» **EXERCISE TASKS**
A. Answer these questions from the passage on exceptions and errors:
(i) What do Exceptions report problems with?
(ii) What example does the passage give of a condition so severe that the program must be terminated?
(iii) What can stack unwinding be used for when a program shuts down?
B. Write a continuation of the passage on exceptions, errors, and stack unwinding, picking up after its last sentence.

» **EXTRACTED TEXT**
########################################

As you know, Exceptions are for reporting problems with user input and/or the current environment, and they're generally considered recoverable, because programs should be written to be able to handle such errors conditions, meaning that they're part of the program's logic.
Errors are for reporting problems with the program itself, and they're not recoverable, because they prove that program's logic is faulty or that a condition so severe that the program must be terminated has occurred (e.g. running out of memory)
However, neither of those conditions necessarily says anything about not wanting to unwind the stack properly. Yes, if you're going to continue to run the program after the Exception is thrown, then it's that much more critical that the stack be unwound properly, but even with Errors, it can be valuable to have the stack unwind properly, because that very unwinding can be used to get information about the program as it shuts down.

########################################

» **GIVEN DATA**
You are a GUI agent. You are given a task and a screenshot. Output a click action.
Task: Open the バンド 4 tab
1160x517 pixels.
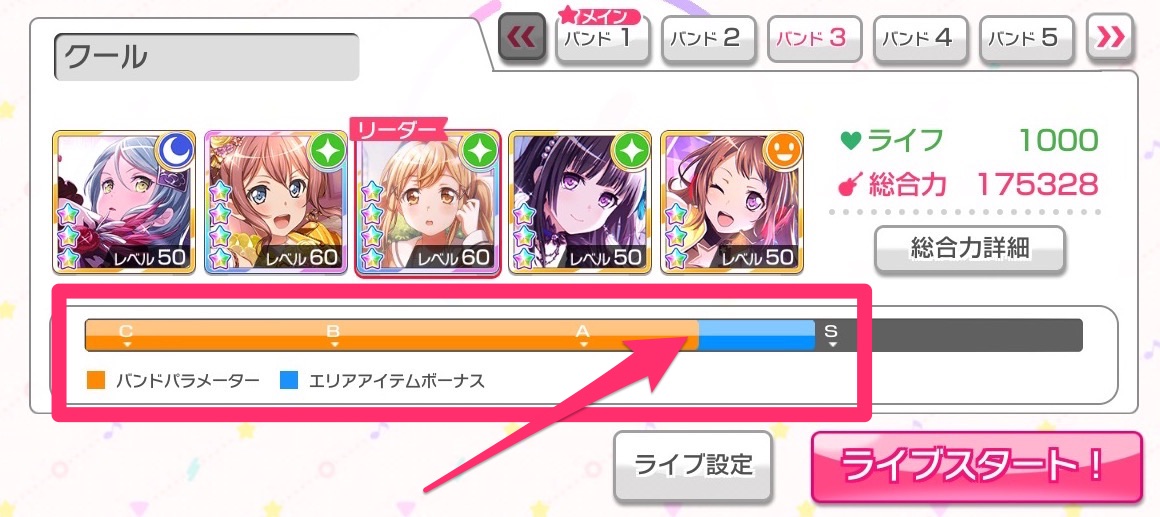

########################################

» **ANSWERS**
A.
(i) Problems with user input and/or the current environment.
(ii) Running out of memory.
(iii) To get information about the program as it shuts down.

B.
For instance, Timon does this already with programs that actual users use. It's just that he has to work around the fact that not all of the clean up code gets run (some of it does, and some of it doesn't), and the fact that some of the clean up code is skipped means that he's risking memory safety issues in the process that wouldn't have been there if the stack had unwound properly. It also potentially means that he'll miss some of the information that he's trying to log so that the user can give him that information. And that information is critical to his ability to fix bugs, because he's not the one running the program, and he can't get stuff like core dumps from users (not that you get a proper core dump from an Error anyway).
Skipping some of the stack unwinding code when an Error is thrown makes it that much riskier for the code that is run while the program is being shutdown to run. And yes, maybe in some circumstances, that unwinding could result in files being written from bad program data, but as a general rule, Errors are thrown because the program was about to do something terrible, and it was caught, not because something terrible has already happened. And by not unwinding the stack properly, we increase the risk of things going wrong as the stack is unwound.
At minimum, it would be desirable if we could configure the runtime (or use a compiler flag if that's the more appropriate solution) so that programmers can choose whether they want the stack unwinding to work properly with Errors or not. That way, it's possible for programmers to get improved debugging information as the stack is unwound without the stack unwinding causing memory safety issues. And really, what on earth is even the point of unwinding the stack at all if we're not going to unwind it properly?